Nuno: No, I would never get tired of playing a song that everybody sings from front to back and actually has been a part of their lives and from weddings to proms to, you know, I don’t know, losing their virginity. I don’t know. I’ve heard of, I’ve heard it all. So, it’s great. It’s great that that, that’s connected, you know.
NUVO: How is the new record being received? When you play the new songs, are people into them?
Nuno: Actually, they are, surprisingly. Usually, when a band releases a new album, and it’s been a long time since the last one, they just wanna hear the old stuff. We’re actually getting a lot of people saying to play more of the new stuff. So that’s a good sign. We’re already doing six songs in the set from the new stuff, half of the album. So that’s a lot, and people are still asking for more. So that’s good. It’s a good sign.
NUVO: It’s rare to see a band return with something to say and be relevant after being away for so long. It’s a testament to your ability to write songs that appeal to people.
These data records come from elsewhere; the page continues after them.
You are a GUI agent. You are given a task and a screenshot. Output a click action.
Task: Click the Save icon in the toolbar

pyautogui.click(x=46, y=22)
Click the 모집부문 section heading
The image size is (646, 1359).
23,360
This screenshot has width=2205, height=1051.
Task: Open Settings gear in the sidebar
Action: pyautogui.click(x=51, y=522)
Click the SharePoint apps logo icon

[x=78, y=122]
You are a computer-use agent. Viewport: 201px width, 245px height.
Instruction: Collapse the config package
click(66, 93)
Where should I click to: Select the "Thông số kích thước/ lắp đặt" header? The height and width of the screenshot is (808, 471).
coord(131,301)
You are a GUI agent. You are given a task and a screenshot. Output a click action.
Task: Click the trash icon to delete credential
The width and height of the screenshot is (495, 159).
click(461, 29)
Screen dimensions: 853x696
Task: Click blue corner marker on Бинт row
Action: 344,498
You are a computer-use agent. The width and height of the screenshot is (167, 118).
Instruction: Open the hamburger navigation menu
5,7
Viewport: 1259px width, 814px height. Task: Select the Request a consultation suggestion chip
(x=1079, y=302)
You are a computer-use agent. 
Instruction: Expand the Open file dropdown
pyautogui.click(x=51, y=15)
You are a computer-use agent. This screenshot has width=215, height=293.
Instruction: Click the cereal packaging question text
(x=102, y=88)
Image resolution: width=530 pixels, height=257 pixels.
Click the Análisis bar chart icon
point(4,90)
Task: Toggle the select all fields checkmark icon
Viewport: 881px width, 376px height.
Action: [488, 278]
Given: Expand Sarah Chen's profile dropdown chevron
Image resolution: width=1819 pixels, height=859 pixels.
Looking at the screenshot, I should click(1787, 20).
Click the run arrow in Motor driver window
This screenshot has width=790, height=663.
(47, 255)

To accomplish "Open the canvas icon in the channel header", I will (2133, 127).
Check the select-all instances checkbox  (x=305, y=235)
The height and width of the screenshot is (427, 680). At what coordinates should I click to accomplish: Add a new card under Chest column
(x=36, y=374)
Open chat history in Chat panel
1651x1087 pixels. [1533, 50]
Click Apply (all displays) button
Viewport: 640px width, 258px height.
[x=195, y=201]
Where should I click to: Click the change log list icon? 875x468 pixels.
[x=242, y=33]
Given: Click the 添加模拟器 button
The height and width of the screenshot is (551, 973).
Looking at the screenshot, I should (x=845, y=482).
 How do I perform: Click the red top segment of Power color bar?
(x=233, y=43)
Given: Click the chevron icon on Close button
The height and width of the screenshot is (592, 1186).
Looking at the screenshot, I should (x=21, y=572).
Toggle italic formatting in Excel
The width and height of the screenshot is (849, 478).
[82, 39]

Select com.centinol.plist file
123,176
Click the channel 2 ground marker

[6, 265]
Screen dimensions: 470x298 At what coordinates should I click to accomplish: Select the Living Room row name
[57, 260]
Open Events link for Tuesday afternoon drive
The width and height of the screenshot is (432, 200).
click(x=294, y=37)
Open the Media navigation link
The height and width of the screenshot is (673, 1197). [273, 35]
Nuno: Yeah. No. Listen, I agree. I think, when you do this if you’re gonna do it, you better be all in and passionate and still have something to say when you want. That’s what we made sure of. But what’s interesting is that we just didn’t expect this kind of reaction or this kind of love back. So it’s been really incredible, been really humbling and just like, super exciting, you know,
NUVO: It’s a weird combination, playing with Living Colour.
Nuno: It’s not a weird combination. If you listen to the sound, they’re a funky band. We’re a funky band. It’s actually one of the most perfect combinations that we’ve had on a tour. We always talked about doing this run because they’ve always had a funkier side. Extreme, as a rock band, always had a funkier side.
NUVO: What can we look forward to at the show?
Nuno: Oh my God, dude. What do you want us to do? You want us to like, pull a rabbit out of a hat? You can look forward to a live fucking band. A great band that’s gonna blow the fucking roof off the place and play the songs that we’ve been playing for 35-40 years. I don’t think you have much to look forward to other than that.